Cuando tenemos que abordar un proceso de cambio en nuestra organización, uno de los retos más importantes es, ¿en cuánto tiempo las personas tratarán de asumirlo? y ¿cuánto tiempo tardarán en incorporar las nuevas actividades en el normal de su día a día? Una vez se ha decidido iniciar un proceso de cambio cada día que pasa es una pérdida de competitividad,

Claes Janssen estableció el modelo, por el que pasan las personas que están en un proceso de cambio.

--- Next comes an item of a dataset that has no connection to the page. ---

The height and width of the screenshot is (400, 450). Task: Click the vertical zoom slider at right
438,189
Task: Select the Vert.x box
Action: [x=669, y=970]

Este modelo define 4 fases:

  • Negación
  • Confusión o Kaos
  • Renovación
  • Satisfacción.

El reto directivo en los procesos de cambio es, construir equipos que sean capaces de traccionar al resto de la organización de forma que, estén el menor tiempo posible en las fases de negación y confusión y avancen lo antes posible a la fase de renovación y satisfacción. (fases donde el proceso de cambio está finalizado)

La manera de incrementar la eficiencia de los procesos de cambio es, generar equipos con diferentes perfiles profesionales y de personalidad que traccionen de la organización hacia el nuevo contexto corporativo.

Estos equipos traccionadores del cambio, se pueden construir de dos formas, por intuición o, dicho de otra manera, por la opinión subjetiva que tenemos de las personas, o bien, bajo una perspectiva objetiva dónde podamos obtener criterios claros de construcción de equipos alto rendimiento en procesos de transformación.

#peopleanalitics es una herramienta que nos permite medir la capacidad de la transformación de las personas de forma objetiva, situación que nos permite generar equipos traccionadores del cambio eficientes, y planes de acción orientados al cambio, encaminados a elevar el nivel y la actitud transformadora de las personas.

¿Qué mide #peopleanalitics?

  • El grado en el que la persona tiene conocimiento de sí misma para ser capaz de afrontar sus inquietudes y tareas diarias.
  • El grado en que la persona busca estabilidad en su entorno evitando cambios e incertidumbre.
  • El grado en que la persona es capaz de gestionar sus temores.
  • El grado en que la persona es capaz de asumir que es diferente y aprovechar esa diferencia para mejorar su rendimiento.
  • El grado en que la persona tiene la capacidad de aceptar y generar transformaciones en su día a día.
  • El grado en que la persona sabe comunicar sus inquietudes, preocupaciones o motivaciones.
  • El grado en que la persona es capaz de gestionar y compaginar el ritmo y la duración de sus actividades con las del colectivo con el proceso de cambio.
  • El grado en que la persona tiene un equilibrio entre las obligaciones y aquellas actividades que le gustan, tanto profesionales como personales.
  • El grado en que la persona es capaz de tomar decisiones en momentos complicados y de presión.
  • El grado en que la persona tiene aceptado en fracaso en su vida profesional y el personal.

Con la valoración de estos 10 elementos podemos establecer el punto de partida de nuestro equipo respecto al proceso de cambio que debemos abordar y, con qué personas podemos construir los equipos de alto rendimiento transformacional.